Again he wrinkled his brow, and this time he managed to look genuinely astonished.
– Well I’ll be damned. Someone lets themselves into Mailin’s office, I go to see who it is that’s poking around in there. Had no idea it was her baby sister.
Torunn hated to hear him use that phrase. – All I’m saying is, stay away from her.
She could see his anger forming. A way of tensing the neck, until it manifested itself in his eyes.
– Even if it was me that asked her to come, that has absolutely nothing to do with you, Gabrielsen. He pointed at her. – Not one fucking bit.
She took another step in his direction. – I’ve lied for your sake, she said between gritted teeth. – Lied to the police. I hope you haven’t forgotten that. Given false evidence. That is a punishable offence. I might change that statement, little Påly. I might tell them what actually happened, that you weren’t home at six o’clock on the day Mailin went missing, that you didn’t show up until after nine, and that you were in an absolute state. And that it certainly didn’t have anything to do with one of your patients, as you tried to get me to believe in the first place.
– I said that to spare your feelings.
– So now it’s me you’re protecting. Poor Torunn, I’ll take good care of her. Spare me the hypocrisy, you’re making me sick.

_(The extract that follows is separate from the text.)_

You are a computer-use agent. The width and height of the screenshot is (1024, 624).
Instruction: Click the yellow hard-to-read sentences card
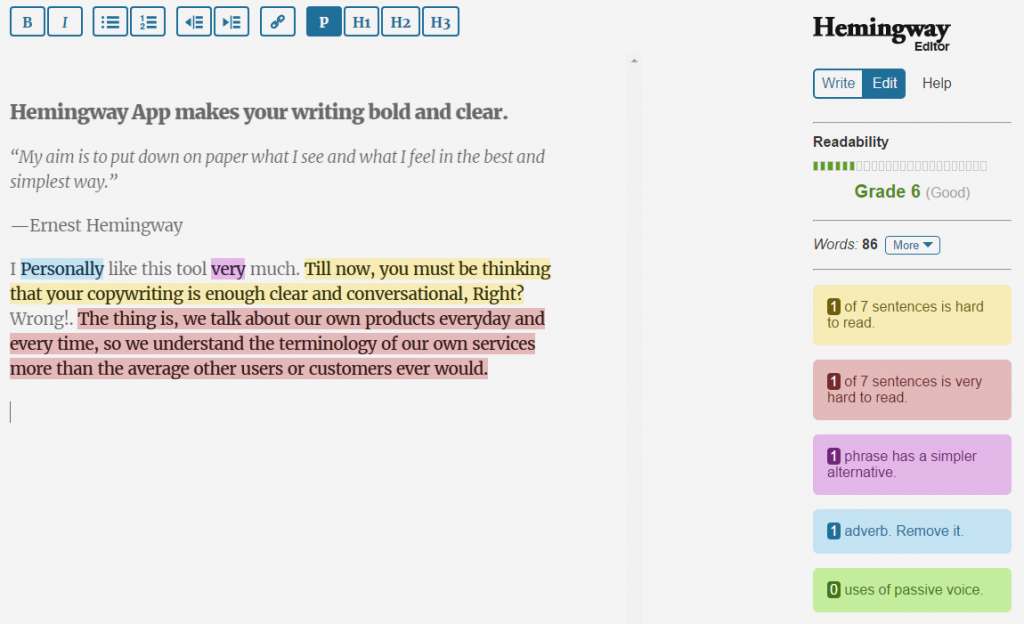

He gave up. Always did. He might toss off something in a flash of anger, take the occasional jab at her, but then he couldn’t keep it up. Couldn’t commit to anything, whether it be a quarrel or the opposite of a quarrel.
– I’ve got a few things to do, he said wearily. – Got to get this finished. He circled his forefinger over some documents lying on his desk, but she didn’t believe for a moment that he was going to do any paperwork. He loathed it, could hardly even bring himself to make journal notes, and the disability allowance application forms never got filled. – Or will you pick up Oda?